Hearsay is legally defined as, "A statement, other than one made by the declarant while testifying at the trial or hearing, offered in evidence to prove the truth of the matter asserted." Hearsay is inadmissible at trial, which means that a witness cannot quote what someone outside the courtroom said. Day-to-day conversations are called "out-of-court statements," and many of those statements fit the definition of hearsay. There are several exceptions to the rule against hearsay, and many attorneys and judges do not sufficiently understand the rule and its exceptions. The basic idea is that out-of-court statements are unreliable and that it is unfair to call a witness in to quote what someone else said who is not at the trial. "He told me that he heard her say that she was going to the casino." Those statements about someone else saying something are unreliable because there is no realistic way to challenge them.
Thinking About Hearsay
If you will be a witness in a trial, you need to understand that you may not be allowed to testify about what other people told you. However, you can give unlimited testimony about what you saw, smelled, heard (without quoting someone), felt, tasted, and what you did as a result. As an example: You may be prohibited from saying that someone told you, "He set that building on fire," if the judge determines that it would be hearsay, but you can say, "I smelled smoke. I felt heat coming from that direction. I could hardly breathe. People were running out of the side door. I was dialing 911 on my phone, and then a stranger pointed at another person and made a statement to me. I took a video of the building and both of them with my cell phone."
Another way of thinking about hearsay, especially if you know in advance that the judge may not allow you to quote what you heard someone else say, is to think of the quote as the monster in a scary movie. In most movies, the monster is actually not as scary as the build-up to seeing the monster. How many movies have you seen where the scariest part is seeing someone walk down a hall where you can't see the end of the hall or what's around the corner? No one in the movie has to say "There's a monster around the corner" for you to know that something terrible is probably around the corner because you can tell by the pacing, the music, and the other things you've seen in the movie. The Netflix show "Stranger Things" uses this technique to maximum effect. Hearsay is all about context, so if you can set the scene for what happened before and after the "hearsay" statement was made, sometimes that can be more powerful than simply repeating the quote. "My phone rang. I answered my phone. I heard my mom's voice. I fell on my knees sobbing, and I dropped my phone. I picked up my phone and called my sister, and then I drove to the hospital as fast as I could." Did the mother have good news?
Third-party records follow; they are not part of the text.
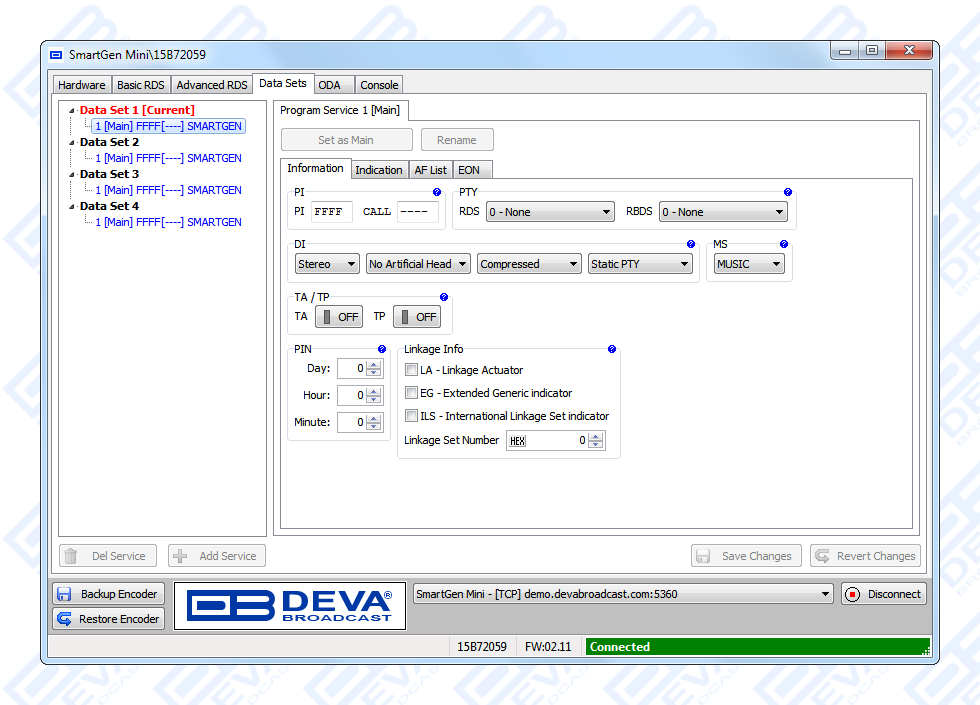Click the PI section help icon
980x705 pixels.
[437, 192]
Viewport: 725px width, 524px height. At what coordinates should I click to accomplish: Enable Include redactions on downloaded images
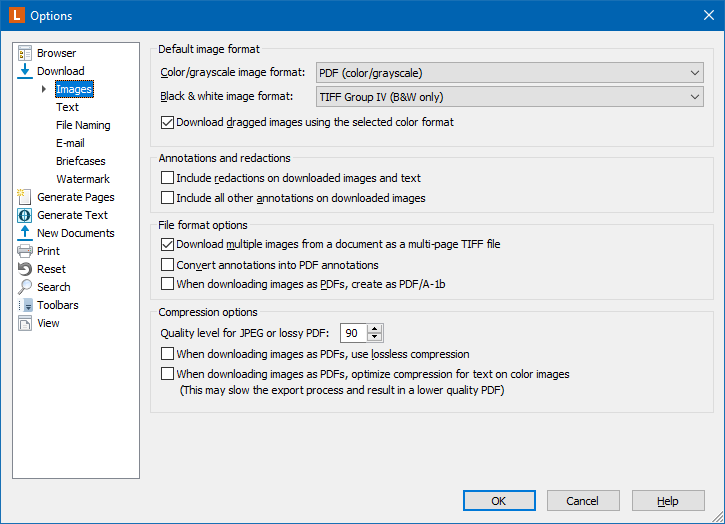click(167, 178)
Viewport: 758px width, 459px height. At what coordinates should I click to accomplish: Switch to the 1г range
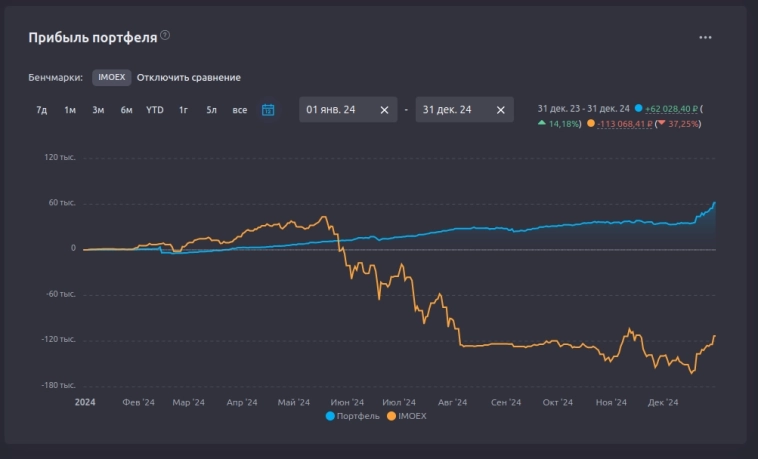pyautogui.click(x=184, y=110)
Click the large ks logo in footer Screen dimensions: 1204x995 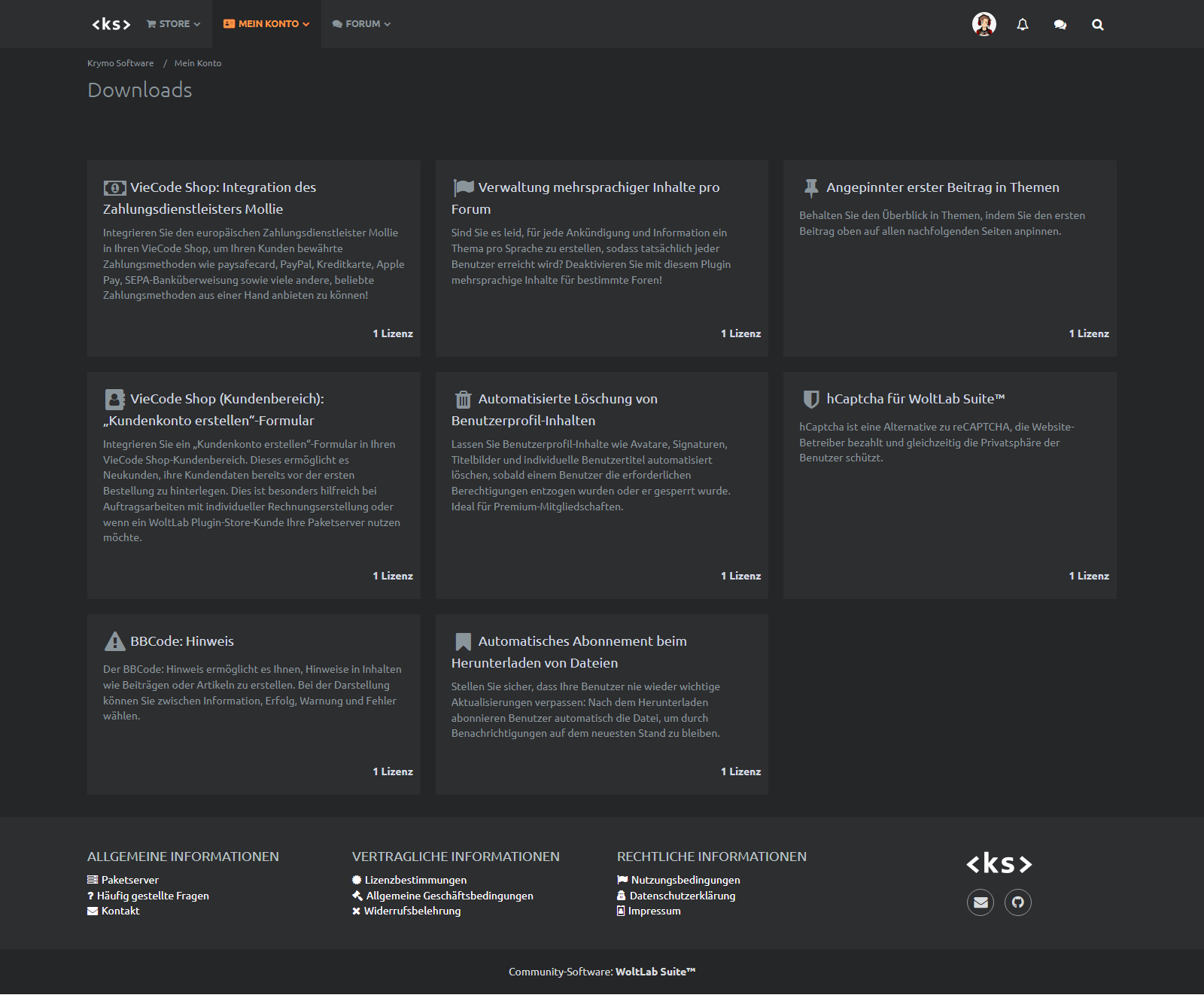[999, 863]
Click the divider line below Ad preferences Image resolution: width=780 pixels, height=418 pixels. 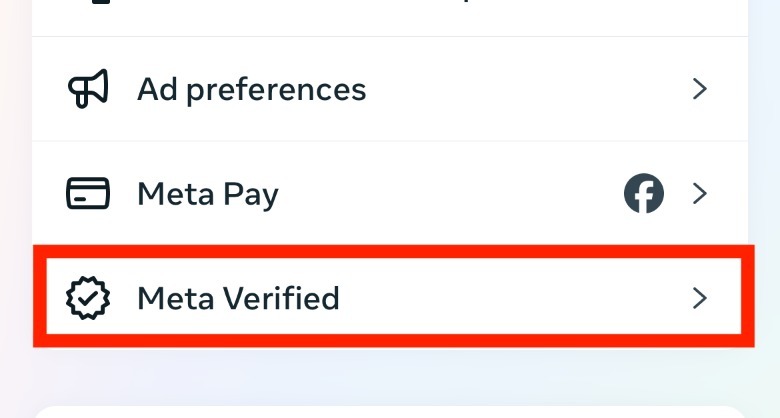390,141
We know she didn't, even though we don't know what was said.
Context is Critical
The idea that the background and context for an out-of-court statement are just as important as the statement itself is a winning concept. The exceptions to the hearsay rule are all about context. For example, there is a hearsay exception for startling events. If a building just burst into flames and someone comes running out of the building and points at someone else and screams, "He set that building on fire!" that statement could qualify as an "excited utterance" exception to the rule against hearsay. The only way to get that statement admitted is in the build-up to the statement, the context describing the heat, the flames, the people running, and even that the person quoted was screaming and pointing while they ran. Suppose you try to shortcut the build-up and go straight to the statement. In that case, the judge may not allow you to quote the person because they do not have the context about the situation to determine that a hearsay exception applies. Even if the judge ultimately does not let you quote someone, what you saw and perceived with your senses, who you saw there, and what you did due to what you experienced may all be critical circumstantial evidence for the case.
Stick to What You Know
If you are not careful, you can turn something you know to be a fact into hearsay simply by the wrong word choice. For example, if you have arthritis, you have two potential answers to the question, "What are your health issues?"
A. "I have arthritis." This is not hearsay.
B. "My doctor diagnosed me with arthritis." This is hearsay, and if you preface your answer with what someone else told you, you may be barred from ever answering the question, as opposing counsel will argue lack of foundation for you claiming that you have arthritis because your only foundation is hearsay from your doctor who is not at the trial.
So keep it factual. Don't get caught up in repeating what someone else told you. Instead, answer questions directly, from your own knowledge, and this will keep you from unnecessarily running into problems with hearsay.
Advance Notice is Required
If you will be a witness and you heard an important out-of-court statement, you should tell your lawyer about the statement. Your lawyer can help you assess whether the statement might fit a hearsay exception. If an out-of-court statement is potentially admissible, it is important to let the other side know that the statement will be offered into evidence. Even if an out-of-court statement fits a hearsay exception, the rules about hearsay require that everyone in the case know that the statement may be offered. You are typically not allowed to surprise someone with an out-of-court statement, even if you have good reason to believe it is an admissible statement. So, your lawyer needs to know the statement, who made it, and the context of the statement so they can assess it and give good advance notice of the statement to the other attorneys in the case.